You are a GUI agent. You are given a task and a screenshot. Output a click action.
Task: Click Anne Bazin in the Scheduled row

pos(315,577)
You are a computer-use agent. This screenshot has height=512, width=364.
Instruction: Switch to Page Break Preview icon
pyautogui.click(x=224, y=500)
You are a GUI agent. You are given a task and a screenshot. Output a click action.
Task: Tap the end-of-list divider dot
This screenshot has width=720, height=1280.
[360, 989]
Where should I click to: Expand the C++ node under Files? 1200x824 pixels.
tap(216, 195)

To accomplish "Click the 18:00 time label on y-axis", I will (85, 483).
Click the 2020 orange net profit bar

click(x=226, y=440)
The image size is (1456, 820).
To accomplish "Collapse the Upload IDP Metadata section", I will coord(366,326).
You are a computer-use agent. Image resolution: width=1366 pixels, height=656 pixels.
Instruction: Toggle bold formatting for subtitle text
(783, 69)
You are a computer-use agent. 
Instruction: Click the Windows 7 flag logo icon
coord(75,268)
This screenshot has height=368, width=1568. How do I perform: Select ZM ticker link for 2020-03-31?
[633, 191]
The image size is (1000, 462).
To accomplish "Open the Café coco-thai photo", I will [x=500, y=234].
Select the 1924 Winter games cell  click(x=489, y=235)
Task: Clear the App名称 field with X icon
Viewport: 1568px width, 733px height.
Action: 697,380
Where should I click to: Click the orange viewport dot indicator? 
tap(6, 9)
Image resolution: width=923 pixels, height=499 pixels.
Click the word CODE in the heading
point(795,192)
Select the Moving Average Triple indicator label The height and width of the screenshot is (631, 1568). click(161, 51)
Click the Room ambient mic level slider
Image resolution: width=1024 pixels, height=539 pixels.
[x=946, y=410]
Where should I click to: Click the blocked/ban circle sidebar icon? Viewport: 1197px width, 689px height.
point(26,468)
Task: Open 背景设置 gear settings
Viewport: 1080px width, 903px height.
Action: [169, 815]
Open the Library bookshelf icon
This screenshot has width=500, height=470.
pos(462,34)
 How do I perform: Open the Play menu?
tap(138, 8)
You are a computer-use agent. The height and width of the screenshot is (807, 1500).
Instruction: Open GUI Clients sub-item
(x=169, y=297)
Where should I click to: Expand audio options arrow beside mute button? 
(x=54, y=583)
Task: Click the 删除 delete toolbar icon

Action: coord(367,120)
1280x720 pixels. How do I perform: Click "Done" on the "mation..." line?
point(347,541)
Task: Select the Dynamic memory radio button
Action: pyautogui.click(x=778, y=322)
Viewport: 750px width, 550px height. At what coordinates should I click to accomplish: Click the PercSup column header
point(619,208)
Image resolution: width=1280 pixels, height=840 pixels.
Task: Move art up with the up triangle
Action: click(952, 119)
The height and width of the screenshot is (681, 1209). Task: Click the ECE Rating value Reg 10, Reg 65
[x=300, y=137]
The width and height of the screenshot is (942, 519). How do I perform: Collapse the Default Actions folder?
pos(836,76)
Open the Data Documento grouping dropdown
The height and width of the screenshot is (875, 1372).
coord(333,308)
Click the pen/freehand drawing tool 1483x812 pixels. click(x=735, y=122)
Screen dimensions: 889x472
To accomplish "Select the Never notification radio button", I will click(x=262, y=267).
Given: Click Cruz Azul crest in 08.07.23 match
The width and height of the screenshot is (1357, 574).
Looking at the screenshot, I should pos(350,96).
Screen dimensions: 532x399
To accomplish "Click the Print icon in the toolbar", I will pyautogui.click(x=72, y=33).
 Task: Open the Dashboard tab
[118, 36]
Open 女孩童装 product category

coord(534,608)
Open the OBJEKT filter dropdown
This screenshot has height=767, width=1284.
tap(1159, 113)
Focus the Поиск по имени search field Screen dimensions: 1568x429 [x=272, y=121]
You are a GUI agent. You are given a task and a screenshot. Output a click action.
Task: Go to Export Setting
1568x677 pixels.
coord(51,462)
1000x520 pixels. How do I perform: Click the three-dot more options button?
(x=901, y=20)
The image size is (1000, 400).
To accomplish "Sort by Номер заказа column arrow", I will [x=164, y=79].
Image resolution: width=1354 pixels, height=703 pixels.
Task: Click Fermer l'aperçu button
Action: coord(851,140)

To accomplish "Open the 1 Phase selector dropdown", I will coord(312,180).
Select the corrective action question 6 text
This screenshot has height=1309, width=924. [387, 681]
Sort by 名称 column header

===

- [Brief]: Which lines hold the word "size"? Return all of them from the records above.

- [The completed task]:
The image size is (1456, 820).
The image size is (1000, 462).
The image size is (1000, 400).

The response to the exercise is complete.